The sum of the intercepts made on the axes of coordinates by any tangent to the curve ` sqrt(x)+sqrt(y)=sqrt(a)` is equal to

To solve the problem, we need to find the sum of the intercepts made on the coordinate axes by any tangent to the curve given by the equation \( \sqrt{x} + \sqrt{y} = \sqrt{a} \). ### Step-by-Step Solution: 1. **Understanding the Curve**: The curve is defined by the equation \( \sqrt{x} + \sqrt{y} = \sqrt{a} \).
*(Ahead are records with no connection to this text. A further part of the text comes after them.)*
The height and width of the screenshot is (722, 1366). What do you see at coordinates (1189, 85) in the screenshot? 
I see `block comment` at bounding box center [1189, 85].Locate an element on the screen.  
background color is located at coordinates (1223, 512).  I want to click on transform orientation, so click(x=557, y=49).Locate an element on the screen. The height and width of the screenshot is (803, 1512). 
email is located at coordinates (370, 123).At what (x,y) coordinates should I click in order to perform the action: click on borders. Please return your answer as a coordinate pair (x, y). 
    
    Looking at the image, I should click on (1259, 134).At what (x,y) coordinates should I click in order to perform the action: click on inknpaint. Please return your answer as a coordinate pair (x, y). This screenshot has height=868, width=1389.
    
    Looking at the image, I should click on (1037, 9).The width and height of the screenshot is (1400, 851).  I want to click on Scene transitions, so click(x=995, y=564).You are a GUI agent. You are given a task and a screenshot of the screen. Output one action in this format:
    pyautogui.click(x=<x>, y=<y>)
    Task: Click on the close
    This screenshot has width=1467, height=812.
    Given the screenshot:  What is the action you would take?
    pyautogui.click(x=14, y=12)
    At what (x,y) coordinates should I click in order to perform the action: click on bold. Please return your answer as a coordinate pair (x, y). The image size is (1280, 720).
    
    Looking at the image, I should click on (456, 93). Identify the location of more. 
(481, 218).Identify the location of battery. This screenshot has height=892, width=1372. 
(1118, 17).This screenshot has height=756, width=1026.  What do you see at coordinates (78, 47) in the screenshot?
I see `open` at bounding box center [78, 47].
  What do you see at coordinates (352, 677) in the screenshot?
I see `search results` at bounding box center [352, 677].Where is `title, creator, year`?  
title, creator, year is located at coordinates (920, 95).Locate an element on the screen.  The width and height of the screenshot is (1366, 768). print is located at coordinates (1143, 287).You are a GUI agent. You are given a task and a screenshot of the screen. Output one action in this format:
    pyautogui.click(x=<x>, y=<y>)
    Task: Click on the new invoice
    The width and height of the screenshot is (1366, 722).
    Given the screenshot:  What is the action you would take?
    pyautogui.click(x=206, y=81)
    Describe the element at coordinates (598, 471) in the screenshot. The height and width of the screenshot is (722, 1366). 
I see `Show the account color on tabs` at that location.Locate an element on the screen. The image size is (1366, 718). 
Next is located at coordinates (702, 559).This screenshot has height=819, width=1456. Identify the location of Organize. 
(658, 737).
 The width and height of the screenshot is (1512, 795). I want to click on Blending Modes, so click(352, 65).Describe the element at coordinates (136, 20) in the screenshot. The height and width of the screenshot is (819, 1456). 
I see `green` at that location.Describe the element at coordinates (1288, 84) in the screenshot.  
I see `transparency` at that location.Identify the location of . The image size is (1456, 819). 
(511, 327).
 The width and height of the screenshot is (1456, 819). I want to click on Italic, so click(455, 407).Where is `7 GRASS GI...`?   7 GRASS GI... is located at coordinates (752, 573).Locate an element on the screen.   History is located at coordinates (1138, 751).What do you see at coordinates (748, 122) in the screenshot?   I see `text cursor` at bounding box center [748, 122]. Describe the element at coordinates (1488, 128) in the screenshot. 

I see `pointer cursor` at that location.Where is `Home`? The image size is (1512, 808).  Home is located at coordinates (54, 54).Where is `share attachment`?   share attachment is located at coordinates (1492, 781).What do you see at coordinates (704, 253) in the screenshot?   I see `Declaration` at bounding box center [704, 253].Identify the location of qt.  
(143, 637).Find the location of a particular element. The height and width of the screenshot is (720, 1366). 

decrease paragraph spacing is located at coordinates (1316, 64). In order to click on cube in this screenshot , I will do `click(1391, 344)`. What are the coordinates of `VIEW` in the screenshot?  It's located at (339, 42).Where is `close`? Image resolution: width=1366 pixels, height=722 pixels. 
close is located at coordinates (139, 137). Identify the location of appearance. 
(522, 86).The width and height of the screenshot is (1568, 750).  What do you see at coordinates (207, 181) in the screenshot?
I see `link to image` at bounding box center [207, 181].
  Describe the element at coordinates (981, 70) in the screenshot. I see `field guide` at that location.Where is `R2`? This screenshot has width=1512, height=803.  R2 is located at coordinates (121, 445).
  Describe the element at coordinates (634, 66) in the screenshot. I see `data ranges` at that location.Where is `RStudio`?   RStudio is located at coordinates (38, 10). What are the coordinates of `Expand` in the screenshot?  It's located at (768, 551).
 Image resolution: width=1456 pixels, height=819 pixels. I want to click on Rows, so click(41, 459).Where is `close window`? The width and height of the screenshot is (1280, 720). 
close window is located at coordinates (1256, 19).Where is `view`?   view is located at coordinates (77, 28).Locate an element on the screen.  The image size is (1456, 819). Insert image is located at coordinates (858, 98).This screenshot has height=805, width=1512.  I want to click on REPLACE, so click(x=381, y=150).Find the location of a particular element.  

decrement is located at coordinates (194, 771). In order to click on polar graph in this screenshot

This represents a curve in the first quadrant of the coordinate system. 2. **Finding the Derivative**: To find the slope of the tangent at any point on the curve, we differentiate both sides of the equation with respect to \( x \): \[ \frac{d}{dx}(\sqrt{x}) + \frac{d}{dx}(\sqrt{y}) = \frac{d}{dx}(\sqrt{a}) \] This gives: \[ \frac{1}{2\sqrt{x}} + \frac{1}{2\sqrt{y}} \cdot \frac{dy}{dx} = 0 \] Rearranging this, we find: \[ \frac{dy}{dx} = -\frac{\sqrt{y}}{\sqrt{x}} \] 3. **Equation of the Tangent Line**: The equation of the tangent line at a point \( (x_1, y_1) \) on the curve can be written using the point-slope form: \[ y - y_1 = -\frac{\sqrt{y_1}}{\sqrt{x_1}}(x - x_1) \] 4. **Finding the x-intercept**: To find the x-intercept (where \( y = 0 \)): \[ 0 - y_1 = -\frac{\sqrt{y_1}}{\sqrt{x_1}}(x - x_1) \] Rearranging gives: \[ y_1 = \frac{\sqrt{y_1}}{\sqrt{x_1}}(x - x_1) \] Solving for \( x \): \[ x = x_1 + \frac{y_1 \sqrt{x_1}}{\sqrt{y_1}} = x_1 + \sqrt{x_1 y_1} \] Thus, the x-intercept \( OA = x_1 + \sqrt{x_1 y_1} \). 5. **Finding the y-intercept**: To find the y-intercept (where \( x = 0 \)): \[ y - y_1 = -\frac{\sqrt{y_1}}{\sqrt{x_1}}(0 - x_1) \] Rearranging gives: \[ y = y_1 + \frac{\sqrt{y_1}}{\sqrt{x_1}} x_1 = y_1 + \sqrt{x_1 y_1} \] Thus, the y-intercept \( OB = y_1 + \sqrt{x_1 y_1} \). 6. **Sum of the Intercepts**: Now we can find the sum of the intercepts: \[ OA + OB = (x_1 + \sqrt{x_1 y_1}) + (y_1 + \sqrt{x_1 y_1}) = x_1 + y_1 + 2\sqrt{x_1 y_1} \] 7. **Using the Curve Equation**: From the curve equation \( \sqrt{x_1} + \sqrt{y_1} = \sqrt{a} \), we can express \( x_1 + y_1 \) in terms of \( a \): \[ x_1 + y_1 = (\sqrt{x_1} + \sqrt{y_1})^2 - 2\sqrt{x_1 y_1} = a - 2\sqrt{x_1 y_1} \] 8. **Final Result**: Substituting back into the sum of intercepts: \[ OA + OB = a \] Thus, the sum of the intercepts made on the axes of coordinates by any tangent to the curve \( \sqrt{x} + \sqrt{y} = \sqrt{a} \) is equal to \( a \).